## Excerpted text

Xin Yan (PhD ’17, Chemistry)

What is your current profession/job? What did you study at Yale? When did you graduate?

I currently work as a research scientist in drug discovery at Merck Research Laboratories. I studied theoretical and computational chemistry at Yale, and graduated in August, 2017.

What do you like most about your current role? What do you find most challenging and/ or rewarding?

I enjoy the opportunity to work in the frontier of pharmaceutical research and being able to directly contribute to the development of new therapeutics for human diseases. I also find it a great privilege to work in a team of extremely talented and passionate scientists in my current role. The biggest challenge I encountered so far during the transition from academic to industrial research is the pace of research. Academic research has more flexibility and freedom in terms of time-management, while in the industry projects are moving very fast and I have to try my best to make responsible decisions in a timely manner.

How did your time at Yale shape your career trajectory?

My graduate studies at Yale have trained me to be an independent researcher and critical thinker, qualities which are very much valued in research and development in industry as well. My PhD journey also deepened my interests in using my scientific training to solve highly interdisciplinary problems in medicinal chemistry, which made me become resolute in pursuing a research career.

Collected data entries
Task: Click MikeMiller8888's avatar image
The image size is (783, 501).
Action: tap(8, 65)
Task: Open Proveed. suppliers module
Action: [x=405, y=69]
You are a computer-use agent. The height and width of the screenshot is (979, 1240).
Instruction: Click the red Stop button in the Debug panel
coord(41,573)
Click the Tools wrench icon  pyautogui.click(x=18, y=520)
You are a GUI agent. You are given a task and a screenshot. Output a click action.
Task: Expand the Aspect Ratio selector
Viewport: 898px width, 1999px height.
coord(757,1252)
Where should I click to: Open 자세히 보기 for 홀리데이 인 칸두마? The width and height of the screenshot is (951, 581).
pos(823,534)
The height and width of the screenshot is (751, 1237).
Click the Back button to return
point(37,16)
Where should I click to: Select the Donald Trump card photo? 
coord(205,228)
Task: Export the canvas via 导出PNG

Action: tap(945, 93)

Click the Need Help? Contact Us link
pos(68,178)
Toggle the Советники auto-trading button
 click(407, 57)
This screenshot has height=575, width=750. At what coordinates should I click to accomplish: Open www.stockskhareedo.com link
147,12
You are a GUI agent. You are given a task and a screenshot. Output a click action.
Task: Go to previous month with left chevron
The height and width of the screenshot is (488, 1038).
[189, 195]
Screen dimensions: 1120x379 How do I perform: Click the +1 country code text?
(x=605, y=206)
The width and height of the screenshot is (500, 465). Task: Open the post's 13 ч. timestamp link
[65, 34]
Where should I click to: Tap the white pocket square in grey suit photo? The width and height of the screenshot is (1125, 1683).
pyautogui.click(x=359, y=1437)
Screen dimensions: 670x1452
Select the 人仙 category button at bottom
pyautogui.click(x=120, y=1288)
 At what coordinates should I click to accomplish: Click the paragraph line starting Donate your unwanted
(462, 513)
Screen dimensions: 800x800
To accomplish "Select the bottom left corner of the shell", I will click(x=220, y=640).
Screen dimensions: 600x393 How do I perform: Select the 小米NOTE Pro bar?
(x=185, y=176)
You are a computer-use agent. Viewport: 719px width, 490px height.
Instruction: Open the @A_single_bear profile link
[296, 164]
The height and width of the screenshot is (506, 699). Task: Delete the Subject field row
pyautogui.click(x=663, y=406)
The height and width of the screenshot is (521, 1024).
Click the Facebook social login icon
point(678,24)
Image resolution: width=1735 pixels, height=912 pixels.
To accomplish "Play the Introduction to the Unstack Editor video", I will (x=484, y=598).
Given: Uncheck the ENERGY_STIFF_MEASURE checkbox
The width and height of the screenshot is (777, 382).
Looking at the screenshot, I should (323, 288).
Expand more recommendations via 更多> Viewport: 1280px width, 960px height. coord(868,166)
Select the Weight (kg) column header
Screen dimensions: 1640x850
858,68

## Instructions to follow
In the interview with Xin Yan, what is named as the biggest challenge in moving from academic to industrial research? Answer using only the interview with Xin Yan, not the rows.

## Output of the exercise
The pace of research.